What prompted BlackRock to restrict withdrawals from its Private Credit Fund?
BlackRock has restricted withdrawals from its $26 billion HPS Corporate Lending Fund due to a sharp increase in redemption requests from investors. This decision raises questions about the stability of private credit funds in the current market environment.
Investors requested to redeem 9.3% of their shares in the fund, significantly higher than the 5% cap that BlackRock has placed on repurchases. The fund will pay out $620 million as part of its quarterly redemption, reaching the 5% limit.
Background of the situation
The private credit industry is facing growing concerns among investors, particularly following recent bankruptcies that have raised questions about lending practices. BlackRock’s decision to restrict withdrawals is consistent with its long-standing liquidity management practices, aimed at preventing structural mismatches between investor capital and loan durations.
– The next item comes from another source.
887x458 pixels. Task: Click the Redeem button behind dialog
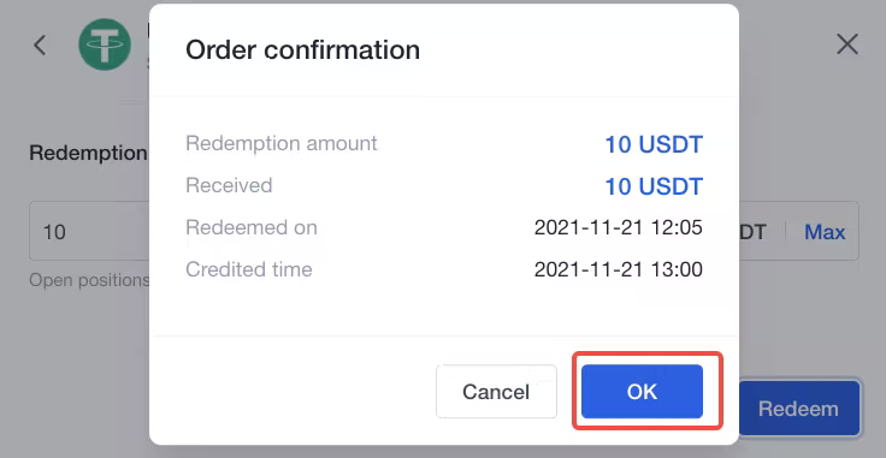tap(799, 408)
In the first quarter, the fund received a withdrawal request worth $1.2 billion, highlighting the urgency of investor concerns. Following the announcement of the withdrawal restrictions, BlackRock’s shares fell more than 7% in New York trading, reflecting market apprehension.
Comparative performance of BlackRock’s funds
Interestingly, BlackRock’s other smaller private credit fund, which holds $2.2 billion in assets, has fulfilled all redemption requests in full, with only 4.5% of shares sought for redemption. This contrast underscores the unique challenges faced by the HPS Corporate Lending Fund.
BlackRock defended the move to restrict withdrawals, stating, “Without it, there would be a structural mismatch between investor capital and the expected duration of the private credit loans in which HLEND invests.” This rationale suggests a proactive approach to managing liquidity in a volatile market.
The decision marks the most prominent instance of gating investor withdrawals among major private credit funds in months, indicating a potential shift in investor sentiment towards these types of investments. As the situation unfolds, the implications for BlackRock and the broader private credit market remain to be seen.